At 31 December 2018, the most common classification across the APS was APS 6 (22.3%). This has grown from 18.2% in 2000. The most common classification was APS 4 (24.0%) in 2000, but this has dropped to 19.6% in 2018. APS 4 and APS 6 classifications are the most common levels at which engagements across the APS take place. (APSED December 2018 Table 11).
Figure 3: Proportion of APS employees by Classification, 30 June 2018
Source: APSED December 2018 Table 8
Geographic distribution of the APS
Figure 4: APS employees headcount and proportion by States and Territories at 31 December 2018
Source: APSED December 2018 Table 10
Of all states and territories, the largest number of APS employees was found in the ACT (55,213) although this represented only 37.5% of the APS. The three largest states by population (New South Wales, Victoria and Queensland) made up almost half (47.0%) of the APS workforce with a total of 69,173 employees.
A total of 1,376 APS employees were located overseas. Agencies that employed large proportions of overseas staff included the Department of Foreign Affairs and Trade (67.7%), Department of Home Affairs (14.6%), Department of Defence (9.5%) and the Australian Trade and Investment Commission (5.2%), (APSED December 2018 Table 15).
Regional distribution of APS
Almost one in seven,13.9% or 20,467, employees of the APS workforce was located in regional areas (outside capital cities) at 31 December 2018. This has steadily increased since December 2011 (12.1%). The growth in employee numbers outside of capital cities has occurred in Victoria and the Northern Territory (APSED December 2018 Table 13).

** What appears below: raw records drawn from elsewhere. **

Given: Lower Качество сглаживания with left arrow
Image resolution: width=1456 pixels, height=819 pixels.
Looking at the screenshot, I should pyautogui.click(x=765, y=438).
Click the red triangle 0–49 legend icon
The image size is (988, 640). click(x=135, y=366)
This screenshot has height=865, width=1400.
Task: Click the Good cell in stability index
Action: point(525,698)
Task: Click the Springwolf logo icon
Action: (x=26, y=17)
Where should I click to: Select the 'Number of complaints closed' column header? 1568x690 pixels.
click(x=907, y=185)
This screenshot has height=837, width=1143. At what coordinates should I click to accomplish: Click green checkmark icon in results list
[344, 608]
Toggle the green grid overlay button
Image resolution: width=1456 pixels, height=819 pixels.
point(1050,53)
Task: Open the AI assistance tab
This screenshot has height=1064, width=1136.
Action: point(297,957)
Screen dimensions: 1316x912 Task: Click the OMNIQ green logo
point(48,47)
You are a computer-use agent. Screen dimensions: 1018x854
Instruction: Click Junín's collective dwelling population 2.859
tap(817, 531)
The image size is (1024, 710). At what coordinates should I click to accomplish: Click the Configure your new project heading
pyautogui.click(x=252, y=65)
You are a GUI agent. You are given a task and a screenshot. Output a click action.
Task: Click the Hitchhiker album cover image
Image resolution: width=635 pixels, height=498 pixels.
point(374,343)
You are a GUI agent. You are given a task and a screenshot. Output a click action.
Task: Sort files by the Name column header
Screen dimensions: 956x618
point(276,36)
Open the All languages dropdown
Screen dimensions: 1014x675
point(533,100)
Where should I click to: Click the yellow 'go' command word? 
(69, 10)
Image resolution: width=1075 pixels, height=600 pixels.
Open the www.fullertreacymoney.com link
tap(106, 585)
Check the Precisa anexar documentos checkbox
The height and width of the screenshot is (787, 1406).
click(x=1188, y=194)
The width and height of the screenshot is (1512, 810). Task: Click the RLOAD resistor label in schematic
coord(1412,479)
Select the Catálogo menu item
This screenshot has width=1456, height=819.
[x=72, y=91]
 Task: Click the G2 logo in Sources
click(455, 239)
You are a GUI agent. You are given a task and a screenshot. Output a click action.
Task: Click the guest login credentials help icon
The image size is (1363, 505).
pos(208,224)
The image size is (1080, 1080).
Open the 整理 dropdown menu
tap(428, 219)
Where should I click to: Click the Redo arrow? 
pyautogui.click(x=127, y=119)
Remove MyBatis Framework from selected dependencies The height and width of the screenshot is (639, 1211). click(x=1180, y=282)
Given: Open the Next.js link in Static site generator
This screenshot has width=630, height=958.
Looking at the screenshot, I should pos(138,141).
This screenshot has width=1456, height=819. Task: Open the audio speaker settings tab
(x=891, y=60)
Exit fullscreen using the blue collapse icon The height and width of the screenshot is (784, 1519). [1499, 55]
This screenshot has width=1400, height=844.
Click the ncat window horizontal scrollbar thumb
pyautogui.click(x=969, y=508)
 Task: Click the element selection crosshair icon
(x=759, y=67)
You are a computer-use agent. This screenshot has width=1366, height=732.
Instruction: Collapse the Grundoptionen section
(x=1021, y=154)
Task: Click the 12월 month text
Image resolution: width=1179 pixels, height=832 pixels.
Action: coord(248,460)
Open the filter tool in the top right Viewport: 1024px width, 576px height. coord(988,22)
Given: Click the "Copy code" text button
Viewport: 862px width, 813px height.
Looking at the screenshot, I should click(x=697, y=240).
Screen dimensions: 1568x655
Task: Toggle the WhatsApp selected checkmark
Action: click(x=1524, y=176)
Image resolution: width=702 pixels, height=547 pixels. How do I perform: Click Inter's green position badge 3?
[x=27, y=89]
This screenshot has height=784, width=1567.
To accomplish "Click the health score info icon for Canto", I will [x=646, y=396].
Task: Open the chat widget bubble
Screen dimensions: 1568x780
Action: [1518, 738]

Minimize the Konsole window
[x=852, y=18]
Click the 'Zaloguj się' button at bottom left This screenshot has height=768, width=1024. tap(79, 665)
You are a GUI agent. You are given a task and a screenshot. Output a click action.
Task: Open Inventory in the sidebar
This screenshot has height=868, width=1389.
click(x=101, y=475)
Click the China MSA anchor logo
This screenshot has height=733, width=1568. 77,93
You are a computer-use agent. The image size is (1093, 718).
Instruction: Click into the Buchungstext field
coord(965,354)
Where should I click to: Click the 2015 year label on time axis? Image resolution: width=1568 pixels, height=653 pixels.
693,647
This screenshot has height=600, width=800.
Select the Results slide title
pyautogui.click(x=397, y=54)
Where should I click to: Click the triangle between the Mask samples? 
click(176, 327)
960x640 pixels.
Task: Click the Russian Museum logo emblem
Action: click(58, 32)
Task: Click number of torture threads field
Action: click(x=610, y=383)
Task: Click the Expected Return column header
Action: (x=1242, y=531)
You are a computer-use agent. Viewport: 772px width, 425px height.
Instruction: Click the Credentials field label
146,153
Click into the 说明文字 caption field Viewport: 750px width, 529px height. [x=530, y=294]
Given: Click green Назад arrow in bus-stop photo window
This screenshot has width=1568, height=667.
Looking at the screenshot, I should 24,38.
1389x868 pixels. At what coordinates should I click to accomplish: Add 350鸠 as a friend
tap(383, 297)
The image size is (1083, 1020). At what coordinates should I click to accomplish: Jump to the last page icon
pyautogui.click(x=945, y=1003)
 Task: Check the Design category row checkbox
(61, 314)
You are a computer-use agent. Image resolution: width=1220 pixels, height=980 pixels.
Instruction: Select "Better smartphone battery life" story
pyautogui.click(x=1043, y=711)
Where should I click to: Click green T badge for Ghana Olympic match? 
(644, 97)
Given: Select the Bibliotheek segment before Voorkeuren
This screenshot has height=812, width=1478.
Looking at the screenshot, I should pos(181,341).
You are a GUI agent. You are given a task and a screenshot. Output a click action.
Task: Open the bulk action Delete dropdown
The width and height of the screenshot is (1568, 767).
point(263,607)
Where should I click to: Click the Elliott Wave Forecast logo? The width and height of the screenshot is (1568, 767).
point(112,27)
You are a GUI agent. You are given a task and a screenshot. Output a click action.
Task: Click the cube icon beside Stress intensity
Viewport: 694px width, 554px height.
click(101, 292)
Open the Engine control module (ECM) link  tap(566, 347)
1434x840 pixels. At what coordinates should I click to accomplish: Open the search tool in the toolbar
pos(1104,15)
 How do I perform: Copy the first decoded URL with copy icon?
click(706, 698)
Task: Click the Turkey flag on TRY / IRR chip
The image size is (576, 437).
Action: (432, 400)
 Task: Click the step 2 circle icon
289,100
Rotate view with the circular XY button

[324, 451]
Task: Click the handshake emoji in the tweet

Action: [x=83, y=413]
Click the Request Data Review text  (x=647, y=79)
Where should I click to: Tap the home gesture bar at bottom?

In regional areas, NSW had the highest proportion of employees at 41.8%, followed by Queensland (25%) and Victoria (21.4%). The proportion of the APS working in the capital cities (other than Canberra) has shown a decline from 52.8% in 2003 to 47.6% in 2018. The proportion of employees based in the ACT increased from 33.4% in 2003 to 39.7% in 2012 before falling to 37.5% in 2018, (APSED December 2018 Table 13).